- What to work on -
Repeat word for word the part of the post about scandalous popes from "Now please internet, this" up to and including "that came along.".
━━━ Document
Sacrilicious.

Having been to the Vatican, I can say with great certainty, that while Pope on a Rope is classic kitsch, there is some fantastically strange ecclesiastically themed tourist shit out there. The further you get from St. Peter’s, the better.

Dearest readers, what better way to begin your bleary-eyed Saturday mornings than with a strong cup of coffee for your overworked bloodstream, and a cup of knowledge for your mindbelly: an only slightly belated super topical post about dirty Popes!

Now please internet, this is not to say that we here at for shame! are in any way accusing Pope Benedict XVI of doing any of the things we’re about mention—in fact, every one of these holy perpetrators lived in my own very favorite times, the Medieval Times ™, and as we’ve established, anything goes before the Renaissance, heyo!

Also, most of this is probably totally bullshit, and anyway, to err is human, etc., etc.

Alsoalso, it wasn’t 100% completely mandatory for someone in holy office to be celibate until 1139, but let’s just say it was a pretty good idea if you weren’t dipping your wick in very saucy inkpot that came along.

Thricealso, MRG has already touched on the beauty of beatific sin, so you should probably read that too because it’s excellent.

Quadralso, all of these men have been dead for a reaaaaally long time, and no further defamation can been brought upon their reputations that hasn’t already been set down in a textbook you were maybe probably definitely supposed to read for your intro to religion class in freshman year but were too busy making desperate eyes across the library floor at the junior field hockey bros. Ha, turned that shit back around, now didn’t I!

So be quiet, sit back, and enjoy a list (because there’s a lot here, and I’m just as tired as you this aftermorningnightnoon) in which we bring you history’s most scandalous papal authorities. More like Holy LOVEsee, amirite???!!?!?

Anywho,

Sergius III. …Him?

Pope Sergius III (904-911)—the father of Pope John XI, but NBD, they did that a lot though in the early Middle Ages. Oh, those wacky papal dynasties! The better bit involves Sergius’ ladylove, Marozia, a Roman nobelwoman and senatrix—that’s right Latinfans, a lady senator! Marozia was John XI’s mother, BUT, after Sergius died, she started sleeping with his sucessor…..

Pope John X (914-928)—he gave Marozia the title of senatrix. She was seen by many historians as the power behind the papal throne, and probably an inspiration for the legend of Pope Joan (which, unfortunately so soon after International Lady’s Day, I have to debunk as medieval myth—take my word for it, I’m an historian.).

BUT WAIT THERE’S MORE!

Fun Fact: Pope John X originated the role of Scar, from the Lion King, on Broadway.

So while John X was fooling around with Marozia, HE WAS ALSO SLEEPING WITH HER MOM, THEODORA!!!!!!!!!!1!!!!111!!!!!11!! She was characterized by a contemporary chronicler, Liutprand of Cremona as being a “shameless whore… [who] exercised power on the Roman citizenry like a man.” Which, is actually kind of a compliment. Own it Theodora, own it. Through her powerful poonnections, Theodora got Marozia married off to Alberic I, duke of Spoleto in 909, whose supah riches didn’t stop him getting killed in 924.
━━━━━━
━━━ Stored rows
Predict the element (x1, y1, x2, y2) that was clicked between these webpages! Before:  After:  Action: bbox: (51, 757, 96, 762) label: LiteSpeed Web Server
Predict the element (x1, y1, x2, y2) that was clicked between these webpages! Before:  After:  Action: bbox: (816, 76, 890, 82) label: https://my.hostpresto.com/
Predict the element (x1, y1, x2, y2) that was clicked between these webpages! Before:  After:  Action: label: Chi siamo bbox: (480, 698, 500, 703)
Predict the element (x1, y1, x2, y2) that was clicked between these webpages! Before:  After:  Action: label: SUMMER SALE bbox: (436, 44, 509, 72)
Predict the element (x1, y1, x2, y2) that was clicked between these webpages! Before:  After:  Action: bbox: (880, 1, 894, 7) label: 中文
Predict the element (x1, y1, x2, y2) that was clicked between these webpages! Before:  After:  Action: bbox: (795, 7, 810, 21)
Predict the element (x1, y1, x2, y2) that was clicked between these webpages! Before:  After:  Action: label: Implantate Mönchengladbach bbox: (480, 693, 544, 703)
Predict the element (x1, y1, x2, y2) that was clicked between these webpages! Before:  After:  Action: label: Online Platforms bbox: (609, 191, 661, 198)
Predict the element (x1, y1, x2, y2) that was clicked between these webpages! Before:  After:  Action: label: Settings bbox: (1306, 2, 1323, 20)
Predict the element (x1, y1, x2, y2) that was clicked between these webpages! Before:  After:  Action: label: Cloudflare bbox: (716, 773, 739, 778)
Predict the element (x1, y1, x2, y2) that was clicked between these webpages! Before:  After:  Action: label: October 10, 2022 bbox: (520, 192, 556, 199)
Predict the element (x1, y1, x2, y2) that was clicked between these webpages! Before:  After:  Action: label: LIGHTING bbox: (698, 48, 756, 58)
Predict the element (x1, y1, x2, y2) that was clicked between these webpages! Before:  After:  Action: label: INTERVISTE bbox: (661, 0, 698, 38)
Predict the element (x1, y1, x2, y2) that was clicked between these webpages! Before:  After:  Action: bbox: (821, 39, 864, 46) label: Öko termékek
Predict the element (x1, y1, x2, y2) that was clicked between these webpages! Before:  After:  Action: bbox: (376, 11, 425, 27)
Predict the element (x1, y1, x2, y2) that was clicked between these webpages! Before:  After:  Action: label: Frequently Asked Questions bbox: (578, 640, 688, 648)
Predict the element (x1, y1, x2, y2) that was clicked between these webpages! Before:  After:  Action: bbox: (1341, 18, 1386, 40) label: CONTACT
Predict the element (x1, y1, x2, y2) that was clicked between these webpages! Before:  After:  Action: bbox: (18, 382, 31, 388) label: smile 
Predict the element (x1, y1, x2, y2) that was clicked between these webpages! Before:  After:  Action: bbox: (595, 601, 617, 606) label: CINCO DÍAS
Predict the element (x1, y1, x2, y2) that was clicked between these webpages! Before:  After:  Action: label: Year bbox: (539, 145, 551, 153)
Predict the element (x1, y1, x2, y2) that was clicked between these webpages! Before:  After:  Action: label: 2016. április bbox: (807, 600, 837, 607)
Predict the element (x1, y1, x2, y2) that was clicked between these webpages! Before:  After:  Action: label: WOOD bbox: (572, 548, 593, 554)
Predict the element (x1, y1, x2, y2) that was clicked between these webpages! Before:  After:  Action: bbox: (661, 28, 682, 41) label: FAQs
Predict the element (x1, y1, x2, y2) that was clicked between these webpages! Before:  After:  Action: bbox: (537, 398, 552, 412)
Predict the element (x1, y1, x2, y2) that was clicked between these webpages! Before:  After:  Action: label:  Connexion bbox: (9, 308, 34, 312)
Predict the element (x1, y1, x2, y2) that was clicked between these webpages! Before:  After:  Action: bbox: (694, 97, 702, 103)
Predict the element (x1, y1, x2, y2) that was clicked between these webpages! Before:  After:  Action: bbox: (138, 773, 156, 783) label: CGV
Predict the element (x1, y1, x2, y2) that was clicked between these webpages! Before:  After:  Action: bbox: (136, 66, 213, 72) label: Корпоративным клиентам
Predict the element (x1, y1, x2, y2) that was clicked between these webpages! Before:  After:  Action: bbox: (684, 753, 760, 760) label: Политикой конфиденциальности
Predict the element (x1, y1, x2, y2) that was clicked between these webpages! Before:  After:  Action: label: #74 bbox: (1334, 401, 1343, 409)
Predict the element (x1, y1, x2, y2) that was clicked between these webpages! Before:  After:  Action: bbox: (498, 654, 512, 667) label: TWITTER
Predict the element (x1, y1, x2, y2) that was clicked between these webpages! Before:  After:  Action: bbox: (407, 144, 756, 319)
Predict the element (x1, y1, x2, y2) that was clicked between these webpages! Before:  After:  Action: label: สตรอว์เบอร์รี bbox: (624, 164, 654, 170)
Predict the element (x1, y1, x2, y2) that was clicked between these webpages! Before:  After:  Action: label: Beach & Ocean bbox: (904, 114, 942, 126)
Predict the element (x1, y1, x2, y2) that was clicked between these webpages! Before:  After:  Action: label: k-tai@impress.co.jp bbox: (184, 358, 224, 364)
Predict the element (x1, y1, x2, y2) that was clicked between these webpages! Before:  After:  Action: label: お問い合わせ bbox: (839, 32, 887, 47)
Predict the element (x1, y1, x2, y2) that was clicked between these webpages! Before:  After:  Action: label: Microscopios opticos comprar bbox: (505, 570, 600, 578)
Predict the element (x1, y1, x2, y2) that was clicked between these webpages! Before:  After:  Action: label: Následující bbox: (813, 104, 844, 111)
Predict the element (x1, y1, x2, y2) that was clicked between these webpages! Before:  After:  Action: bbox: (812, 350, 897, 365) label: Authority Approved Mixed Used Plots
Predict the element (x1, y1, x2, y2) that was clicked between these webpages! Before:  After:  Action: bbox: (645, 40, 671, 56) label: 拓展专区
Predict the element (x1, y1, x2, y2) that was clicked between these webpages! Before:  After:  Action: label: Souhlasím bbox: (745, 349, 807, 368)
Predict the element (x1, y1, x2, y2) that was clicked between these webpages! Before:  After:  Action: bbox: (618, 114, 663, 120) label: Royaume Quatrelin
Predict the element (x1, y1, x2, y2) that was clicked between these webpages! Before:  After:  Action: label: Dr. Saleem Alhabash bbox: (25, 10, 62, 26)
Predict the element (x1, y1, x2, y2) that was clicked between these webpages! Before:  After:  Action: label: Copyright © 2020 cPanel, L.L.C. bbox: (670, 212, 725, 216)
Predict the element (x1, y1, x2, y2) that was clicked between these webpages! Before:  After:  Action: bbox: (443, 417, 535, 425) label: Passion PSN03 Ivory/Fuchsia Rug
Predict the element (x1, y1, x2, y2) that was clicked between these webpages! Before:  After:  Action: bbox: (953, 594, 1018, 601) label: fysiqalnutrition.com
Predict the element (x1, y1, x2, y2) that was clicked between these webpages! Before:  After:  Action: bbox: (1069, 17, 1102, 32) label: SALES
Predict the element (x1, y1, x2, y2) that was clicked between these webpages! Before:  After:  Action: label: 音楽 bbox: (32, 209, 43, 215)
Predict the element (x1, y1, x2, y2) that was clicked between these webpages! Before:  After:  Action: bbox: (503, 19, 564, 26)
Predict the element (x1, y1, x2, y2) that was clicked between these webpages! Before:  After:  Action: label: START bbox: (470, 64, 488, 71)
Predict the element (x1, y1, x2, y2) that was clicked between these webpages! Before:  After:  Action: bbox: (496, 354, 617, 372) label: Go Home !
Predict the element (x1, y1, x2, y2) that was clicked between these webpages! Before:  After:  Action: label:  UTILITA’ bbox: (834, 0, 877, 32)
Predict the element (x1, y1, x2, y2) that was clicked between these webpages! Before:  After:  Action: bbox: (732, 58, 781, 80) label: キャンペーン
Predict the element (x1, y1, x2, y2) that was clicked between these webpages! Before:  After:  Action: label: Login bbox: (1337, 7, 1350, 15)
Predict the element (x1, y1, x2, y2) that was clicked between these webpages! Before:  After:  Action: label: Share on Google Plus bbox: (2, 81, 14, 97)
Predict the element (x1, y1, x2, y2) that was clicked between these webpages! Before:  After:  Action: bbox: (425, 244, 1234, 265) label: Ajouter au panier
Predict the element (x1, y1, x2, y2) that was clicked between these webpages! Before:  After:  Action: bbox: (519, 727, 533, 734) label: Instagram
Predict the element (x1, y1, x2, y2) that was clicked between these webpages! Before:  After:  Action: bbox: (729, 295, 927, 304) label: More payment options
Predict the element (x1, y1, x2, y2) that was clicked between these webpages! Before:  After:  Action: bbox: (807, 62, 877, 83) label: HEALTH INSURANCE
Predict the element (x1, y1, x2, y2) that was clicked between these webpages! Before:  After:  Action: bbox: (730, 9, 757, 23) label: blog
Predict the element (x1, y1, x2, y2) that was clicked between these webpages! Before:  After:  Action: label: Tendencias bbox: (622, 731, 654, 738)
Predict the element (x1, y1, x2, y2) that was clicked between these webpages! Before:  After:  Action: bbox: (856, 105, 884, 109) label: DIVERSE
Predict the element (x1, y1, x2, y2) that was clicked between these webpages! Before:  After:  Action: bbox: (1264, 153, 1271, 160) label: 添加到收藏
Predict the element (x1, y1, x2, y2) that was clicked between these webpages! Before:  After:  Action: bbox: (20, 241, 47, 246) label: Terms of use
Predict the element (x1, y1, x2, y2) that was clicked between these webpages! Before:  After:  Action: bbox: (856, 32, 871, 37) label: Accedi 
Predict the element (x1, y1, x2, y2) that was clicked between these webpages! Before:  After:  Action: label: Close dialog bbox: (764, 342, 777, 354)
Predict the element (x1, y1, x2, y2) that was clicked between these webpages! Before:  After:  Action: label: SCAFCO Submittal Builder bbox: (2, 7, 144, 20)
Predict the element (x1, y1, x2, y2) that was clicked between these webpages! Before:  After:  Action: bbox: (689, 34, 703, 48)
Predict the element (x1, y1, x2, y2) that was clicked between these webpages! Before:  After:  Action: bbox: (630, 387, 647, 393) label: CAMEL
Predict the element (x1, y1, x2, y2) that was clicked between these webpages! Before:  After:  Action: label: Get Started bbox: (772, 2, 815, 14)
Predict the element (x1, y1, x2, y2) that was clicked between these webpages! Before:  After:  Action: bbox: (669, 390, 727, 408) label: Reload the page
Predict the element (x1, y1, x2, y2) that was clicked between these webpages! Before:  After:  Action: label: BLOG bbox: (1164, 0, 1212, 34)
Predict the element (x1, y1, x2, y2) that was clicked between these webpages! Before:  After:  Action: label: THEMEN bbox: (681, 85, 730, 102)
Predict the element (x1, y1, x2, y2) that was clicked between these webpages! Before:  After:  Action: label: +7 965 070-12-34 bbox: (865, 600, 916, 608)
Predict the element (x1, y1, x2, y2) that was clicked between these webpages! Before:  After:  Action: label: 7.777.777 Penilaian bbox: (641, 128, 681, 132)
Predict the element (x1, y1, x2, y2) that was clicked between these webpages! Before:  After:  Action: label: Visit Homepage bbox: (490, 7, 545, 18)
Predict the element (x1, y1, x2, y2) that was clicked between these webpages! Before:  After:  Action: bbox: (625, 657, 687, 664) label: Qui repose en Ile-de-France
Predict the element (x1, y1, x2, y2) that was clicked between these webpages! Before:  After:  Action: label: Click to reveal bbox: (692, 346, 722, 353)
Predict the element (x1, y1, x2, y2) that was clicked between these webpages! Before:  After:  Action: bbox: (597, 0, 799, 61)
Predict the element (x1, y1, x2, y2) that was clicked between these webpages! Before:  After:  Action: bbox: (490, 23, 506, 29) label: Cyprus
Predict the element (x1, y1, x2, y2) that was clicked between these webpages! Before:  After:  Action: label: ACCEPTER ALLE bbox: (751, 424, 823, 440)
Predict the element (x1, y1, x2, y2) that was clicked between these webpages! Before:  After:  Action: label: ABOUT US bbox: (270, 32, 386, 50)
━━━━━━
- Answer in full -
Now please internet, this is not to say that we here at for shame! are in any way accusing Pope Benedict XVI of doing any of the things we’re about mention—in fact, every one of these holy perpetrators lived in my own very favorite times, the Medieval Times ™, and as we’ve established, anything goes before the Renaissance, heyo!

Also, most of this is probably totally bullshit, and anyway, to err is human, etc., etc.

Alsoalso, it wasn’t 100% completely mandatory for someone in holy office to be celibate until 1139, but let’s just say it was a pretty good idea if you weren’t dipping your wick in very saucy inkpot that came along.